Wolfgang Eßbach

aus Wikipedia, der freien Enzyklopädie
Zur Navigation springen Zur Suche springen

Wolfgang Eßbach (* 15. Februar 1944 in Brunndöbra, Vogtland) ist emeritierter Professor für Soziologie an der Albert-Ludwigs-Universität in Freiburg im Breisgau. Die Schwerpunkte seiner Arbeit liegen in den Bereichen Kultursoziologie, Anthropologie, Techniksoziologie, Kunst- und Religionssoziologie, Ideengeschichte und in der soziologischen Theorie.

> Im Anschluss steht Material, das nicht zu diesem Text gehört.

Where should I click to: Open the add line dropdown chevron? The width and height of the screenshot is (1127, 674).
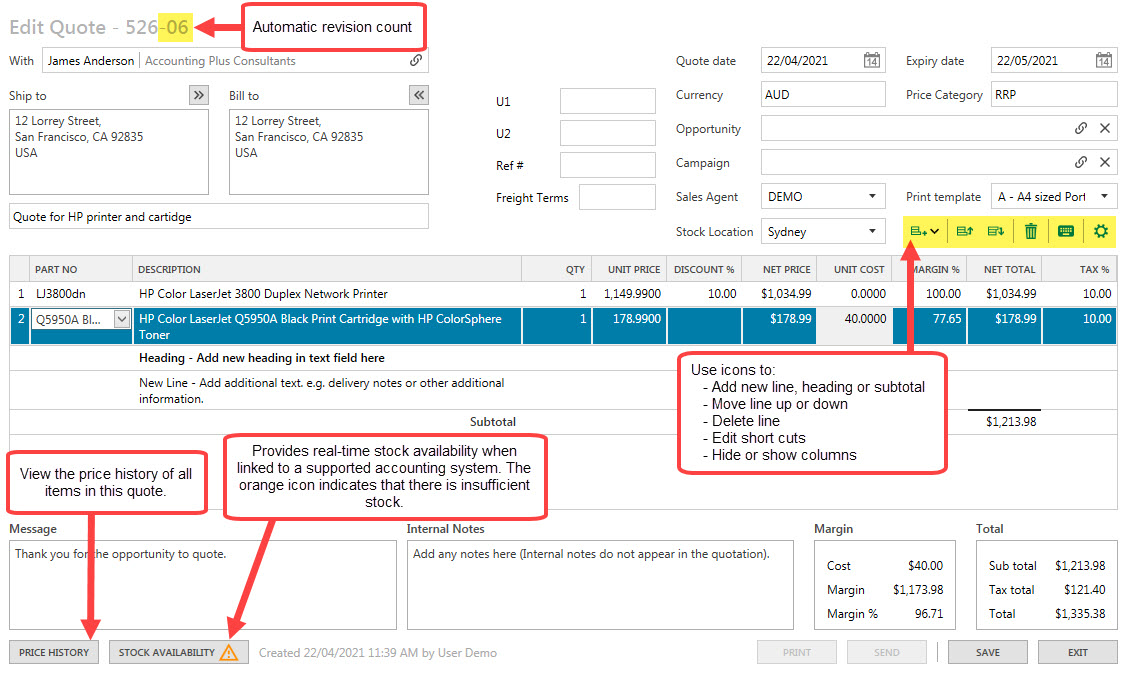[x=934, y=231]
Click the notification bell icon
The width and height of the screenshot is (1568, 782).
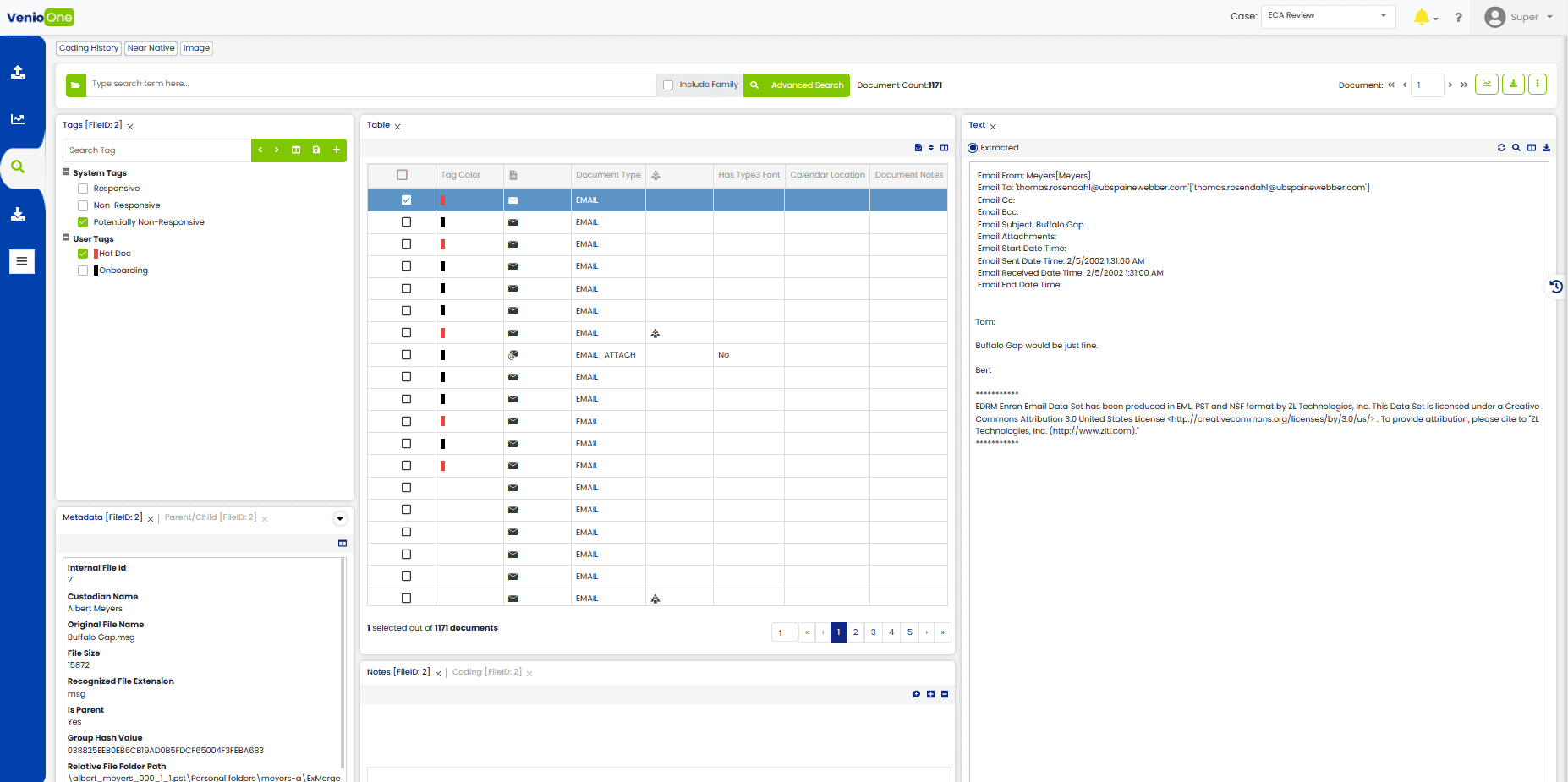pos(1421,17)
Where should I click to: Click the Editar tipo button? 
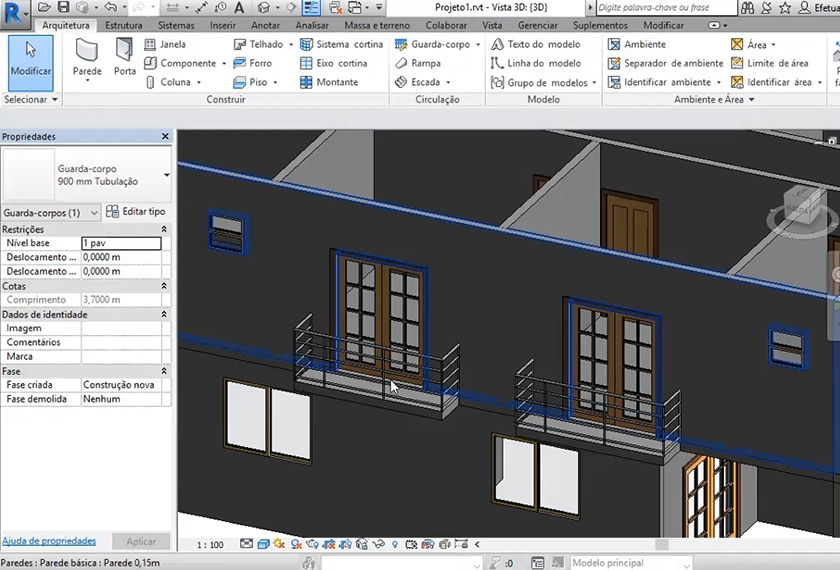pos(136,212)
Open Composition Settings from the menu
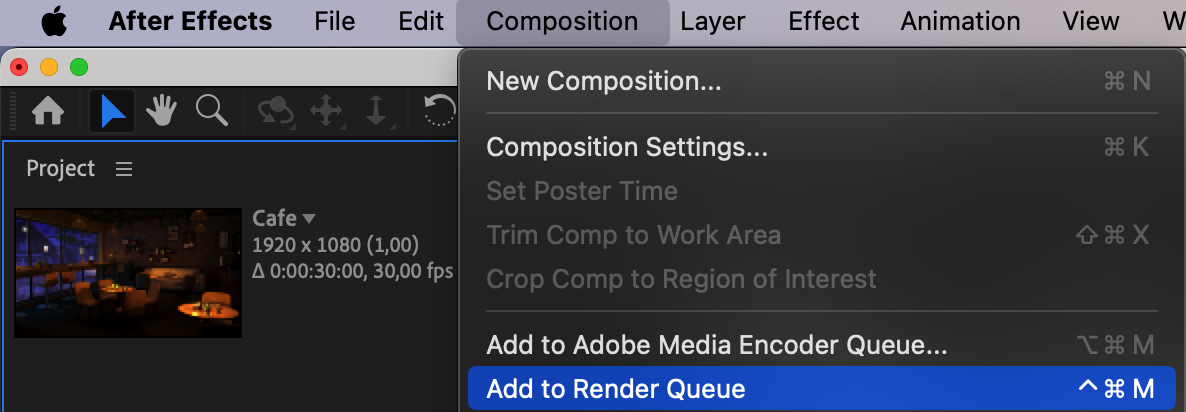 pos(627,147)
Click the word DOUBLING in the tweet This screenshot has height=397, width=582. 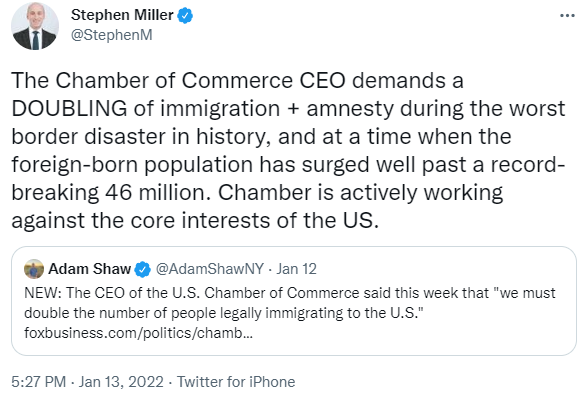[x=69, y=109]
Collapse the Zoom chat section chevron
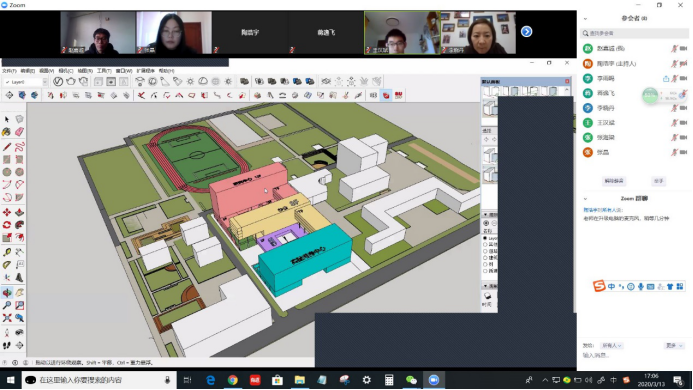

Leben[Bearbeiten | Quelltext bearbeiten]

Wolfgang Eßbach besuchte Grundschule und Gymnasium in Schöningen (Helmstedt) und studierte von 1964 bis 1971 Germanistik, Philosophie, Pädagogik und Geschichte in Freiburg und Göttingen und von 1971 bis 1978 Soziologie an der Georg-August-Universität in Göttingen. In dieser Zeit war er auch politisch aktiv, unter anderem von 1967 bis 1968 als Vorsitzender des Göttinger AStA, der damals vom SDS dominiert war, und in der Göttinger Studentenzeitschrift politikon.[1] Nach dem Staatsexamen wurde er 1978 promoviert. Sein Doktorvater war Hans Paul Bahrdt, der Nachfolger von Helmuth Plessner auf dem Göttinger Lehrstuhl für Soziologie. Ebenfalls in Göttingen habilitierte er sich 1985.

Seit 1987 war Eßbach Professor für Soziologie in Freiburg. Er war erster Präsident der Helmuth-Plessner-Gesellschaft und mehrjähriger Sprecher der Sektion Kultursoziologie in der Deutschen Gesellschaft für Soziologie (DGS). Er engagierte sich als entschiedener Kritiker staatlicher Hochschulpolitik und des Bologna-Prozesses.[2] Zum Ende des WS 2009/10 trat er in den Ruhestand.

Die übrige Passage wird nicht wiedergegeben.